- The problem -
Transcribe the passage of the article on Skymark's Airbus A380 order from "Tuesday, July 29, 2014" up to and including "amend the order.", word for word.

- Source extract -
Tuesday, July 29, 2014

Skymark's Airbus A380 order in jeopardy.

On July 29th, Airbus announced that they had terminated Skymark Airlines' (BC/SKY) order for six Airbus A380s, just hours after Japan's third largest airline reported it was locked in tough negotiations with the European manufacturer to amend the order.

The first aircraft has already completed its first flight (Skymark's first Airbus A380 completes maiden flight.) and was planned for delivery in October or November this year, though a 2.5-to-six-month delay was announced in June (Skymark's Airbus A380 to be delayed up to six months.) due to interior components not meeting required specifications and needing a redesign. Skymark originally planned to launch super-jumbo operations between Tokyo/Narita (NRT/RJAA) and New York/John F. Kennedy (JFK/KJFK) as early as December in an all-premium 394-seat layout, including 114 business class and 280 premium economy seats.
Airbus A380-841 F-WWSL/JA380A is now unlikely to be delivered to Skymark. (Photo: Airbus)

"Our economic and business environment has become severe due to the depreciated yen and harsh competition, and we have to change the direction of this project," President and CEO Shinichi Nishikubo said, revealing talks to amend the contract had been underway since April, but "have not been making good progress." Mr. Nishikubo told that Airbus is demanding that the carrier join a larger airline group as a condition for making any changes, and should they refuse, the European manufacturer would request "outrageous cancellation penalties beyond the realm of common sense."

NHK, Japan's national public broadcaster, reports the figure is around 70 billion JPY, though Skymark declined to comment. This may be in addition to the 26.5 billion JPY that the airline has already deposited; 7 billion JPY each for the first two machines and 12.5 billion JPY for the remaining four. For the six airframes, Skymark had calculated the acquisition cost to total 191.6 billion JPY as of May. With the first already complete except for the interior and their second almost there, Skymark would need to pay a hefty fine. These have been tailored to the airline's specifications, so it would be difficult for Airbus to re-sell them without an expensive modification, which would obviously be included in the penalty.

- Material -
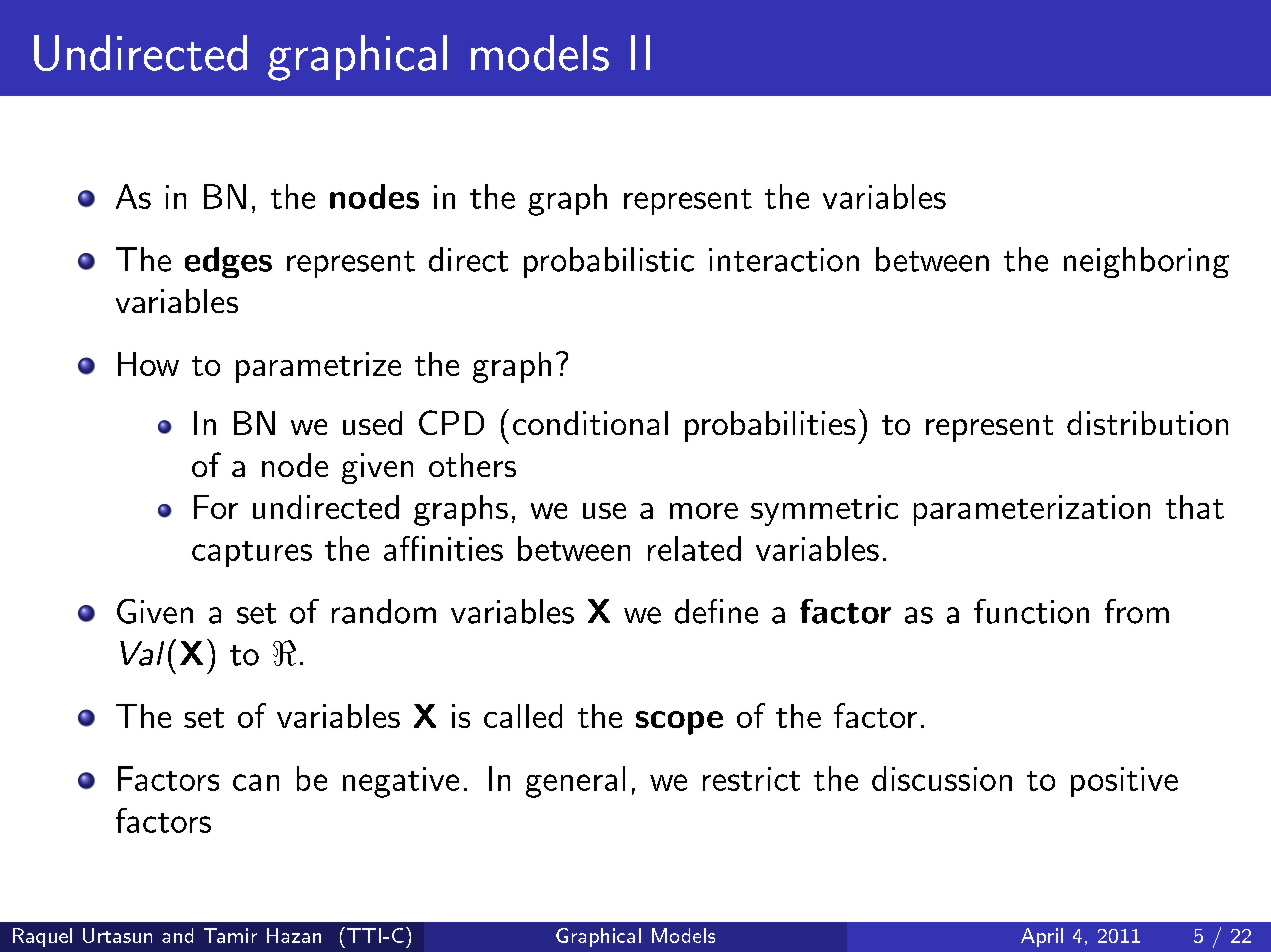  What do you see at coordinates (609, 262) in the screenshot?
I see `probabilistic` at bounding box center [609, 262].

- Task result -
Tuesday, July 29, 2014

Skymark's Airbus A380 order in jeopardy.

On July 29th, Airbus announced that they had terminated Skymark Airlines' (BC/SKY) order for six Airbus A380s, just hours after Japan's third largest airline reported it was locked in tough negotiations with the European manufacturer to amend the order.